Paper…it is a universe within itself… As handlers of paper we respond to how it feels, looks and responds to our touch, to its weight, by how it moves and how it sounds when it moves, how it bends, and how it can flap about when you animate it, or how serene and beautiful it may look when it hangs from a wall or falls from a book… This list can go on and on. Besides the amazing things that artists can do and say with this fine medium for expression, paper can say a whole lot without having anything said on it.
These are elements I was exploring when I developed the following three book works which were created specifically for a Canadian group exhibition that showed in 2011 called “Bound by Nature, An exhibition inspired by nature, landscape and books,” curated by Canadian artist Deborah Danelley.
With “Memoir, a book of sand” I was interested in exploring texture and containment, light and shadow, and the metaphor of moving through time with the eye travelling across the length of an image, a book.
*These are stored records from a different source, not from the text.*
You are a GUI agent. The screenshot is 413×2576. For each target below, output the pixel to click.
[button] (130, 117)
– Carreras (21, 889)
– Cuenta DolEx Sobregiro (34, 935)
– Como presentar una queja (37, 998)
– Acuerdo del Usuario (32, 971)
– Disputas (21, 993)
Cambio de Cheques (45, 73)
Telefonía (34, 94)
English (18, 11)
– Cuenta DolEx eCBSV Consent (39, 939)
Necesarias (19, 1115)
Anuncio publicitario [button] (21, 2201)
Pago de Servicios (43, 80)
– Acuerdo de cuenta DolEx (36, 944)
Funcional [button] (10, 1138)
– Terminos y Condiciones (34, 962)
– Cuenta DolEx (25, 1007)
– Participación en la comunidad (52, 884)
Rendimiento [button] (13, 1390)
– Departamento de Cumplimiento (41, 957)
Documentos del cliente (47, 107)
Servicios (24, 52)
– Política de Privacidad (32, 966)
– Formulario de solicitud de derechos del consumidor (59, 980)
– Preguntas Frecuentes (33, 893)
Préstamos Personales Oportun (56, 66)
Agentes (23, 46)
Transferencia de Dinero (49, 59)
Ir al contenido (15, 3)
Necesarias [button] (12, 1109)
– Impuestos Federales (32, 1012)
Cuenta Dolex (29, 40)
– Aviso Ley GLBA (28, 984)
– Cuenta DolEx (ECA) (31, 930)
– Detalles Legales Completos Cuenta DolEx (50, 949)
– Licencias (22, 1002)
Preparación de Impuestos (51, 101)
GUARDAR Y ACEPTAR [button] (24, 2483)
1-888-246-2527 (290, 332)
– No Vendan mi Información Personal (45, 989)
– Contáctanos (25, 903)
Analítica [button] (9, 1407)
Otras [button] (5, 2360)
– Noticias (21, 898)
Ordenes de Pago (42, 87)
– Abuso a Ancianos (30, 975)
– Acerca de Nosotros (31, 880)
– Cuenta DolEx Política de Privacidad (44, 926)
Taking the memory that time places on us and containing it in this form felt like a natural thing to do…


Poem text:
memory…
a mark in time…
this is the mark
time places on us
it is a memory
embedded
in the sand


The next set of books “Night & Day I” and “Night & Day II” is an example of how papers can speak for themselves…
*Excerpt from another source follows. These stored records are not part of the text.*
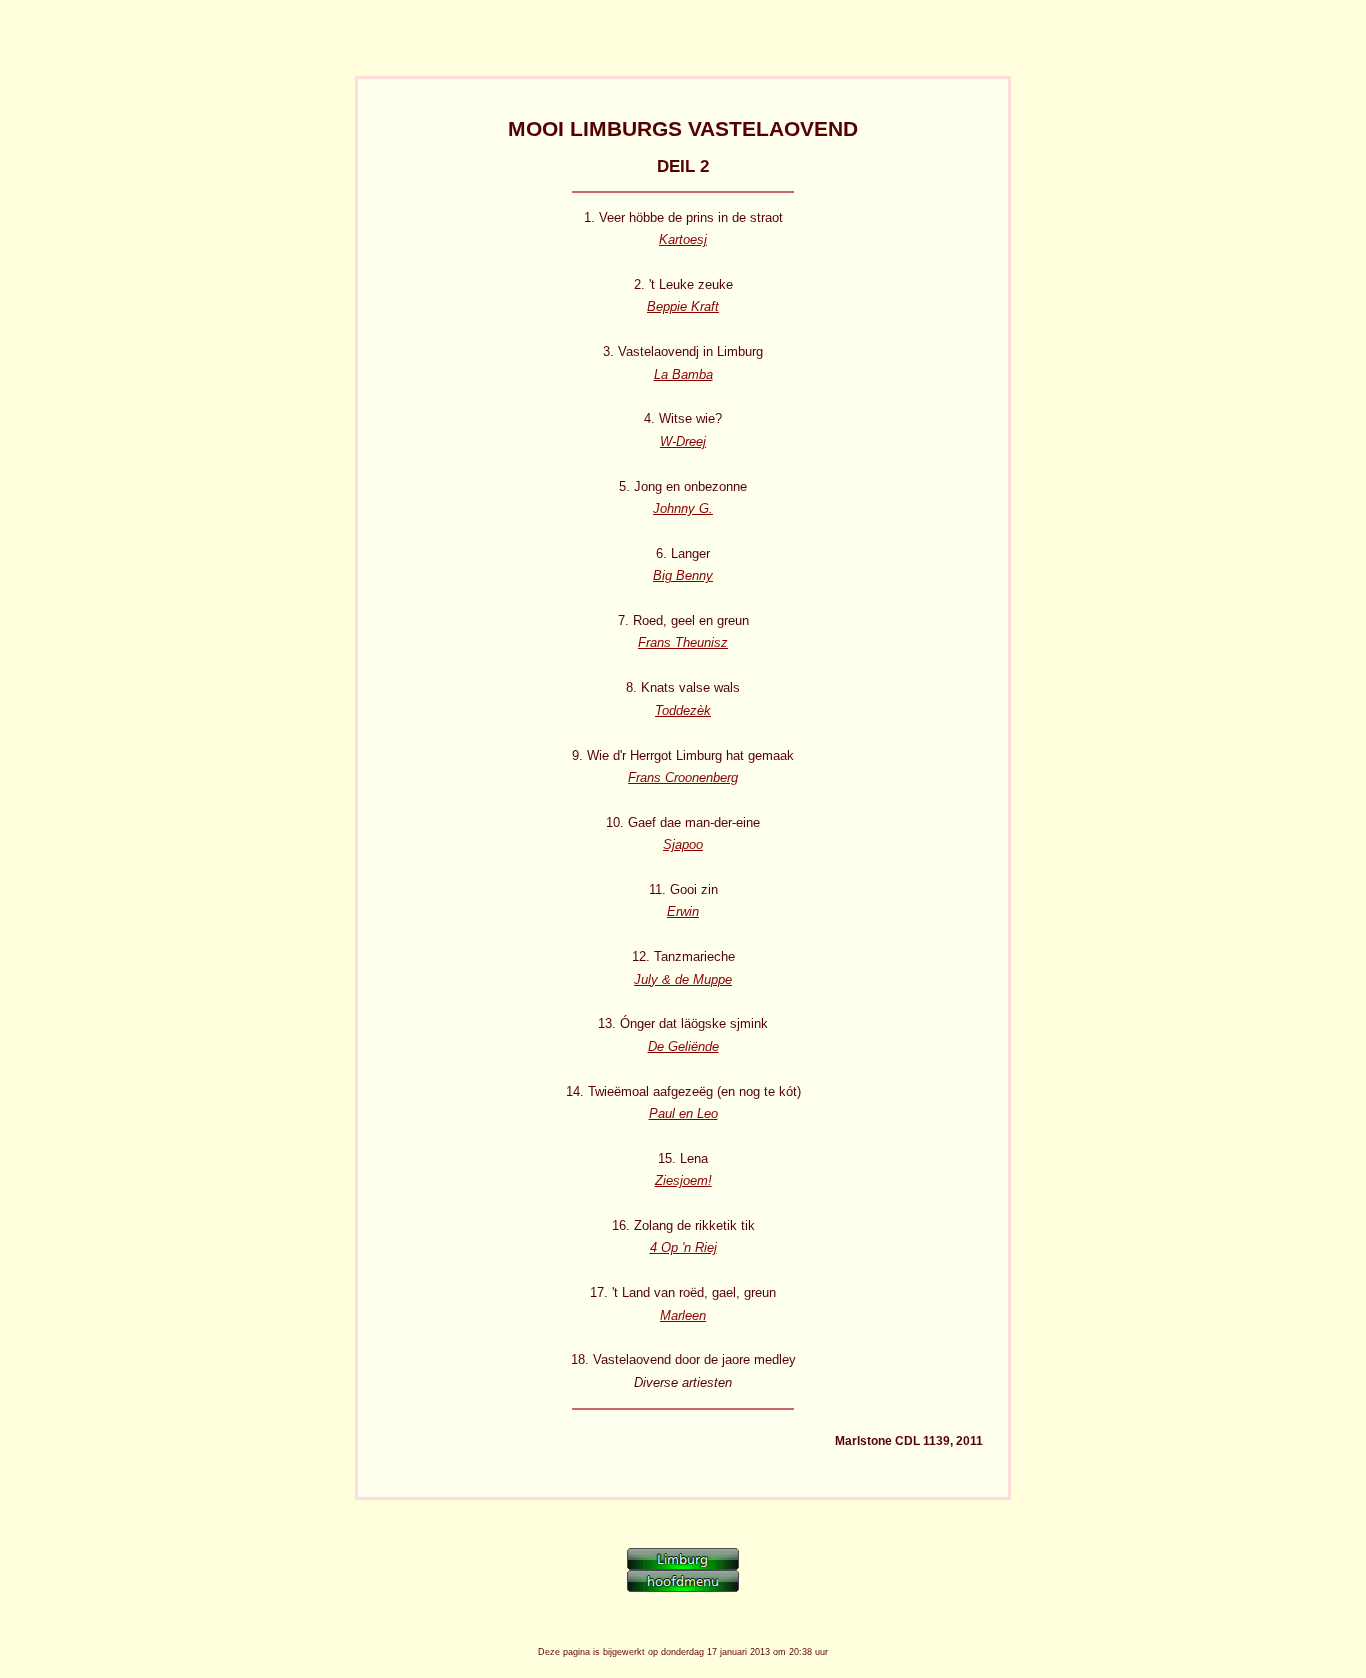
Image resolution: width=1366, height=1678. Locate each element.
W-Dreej (683, 441)
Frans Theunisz (683, 642)
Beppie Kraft (683, 306)
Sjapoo (683, 844)
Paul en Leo (683, 1113)
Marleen (683, 1315)
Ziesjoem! (683, 1180)
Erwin (683, 911)
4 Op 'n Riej (683, 1247)
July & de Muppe (683, 979)
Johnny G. (683, 508)
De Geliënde (683, 1046)
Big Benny (683, 575)
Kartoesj (683, 239)
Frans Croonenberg (683, 777)
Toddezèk (683, 710)
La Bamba (683, 374)
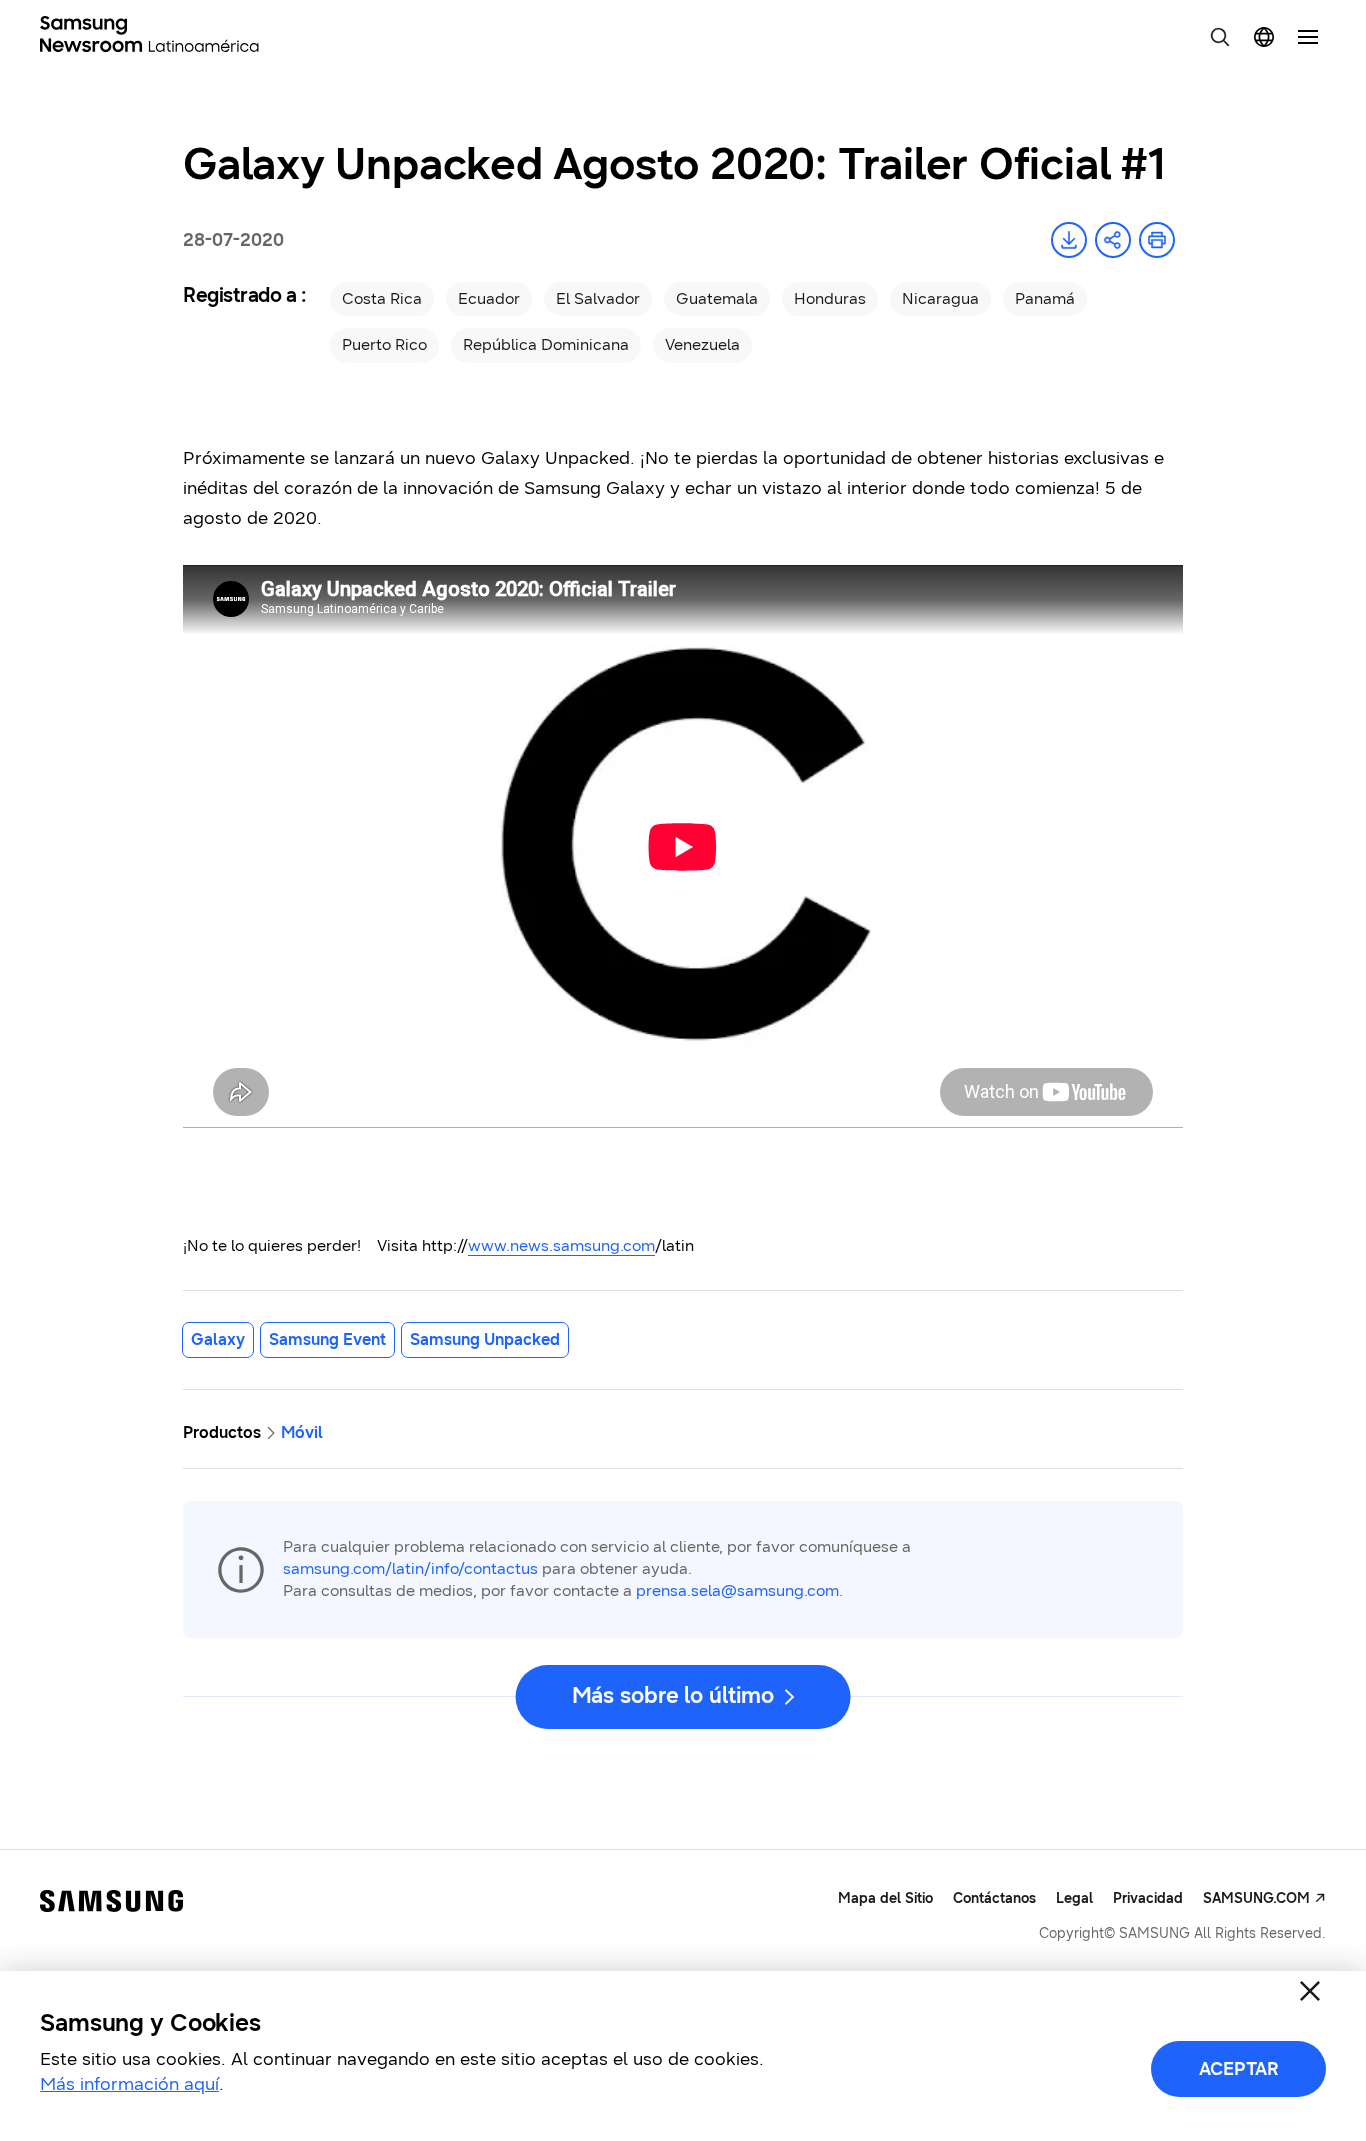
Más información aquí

“Dream Sequence I, L’enchantement de la femme noire”
In this work I was exploring size and the concept of the “unfolding” element of a narrative. I also wanted to feel physically engaged in the handling experience of reading a book with such wide pages…you have to use your whole arm to turn the pages, and I found this very engaging as a reader.


Building a visual narrative is like building a poem. Thematic elements and motifs occur and recur throughout the piece, building up rhythm and harmony. I wanted to retain such a feel with the method of printing and gilding, and so devised a way to apply the gold in the work in the manner of the pochoir method of the forest and dame noire.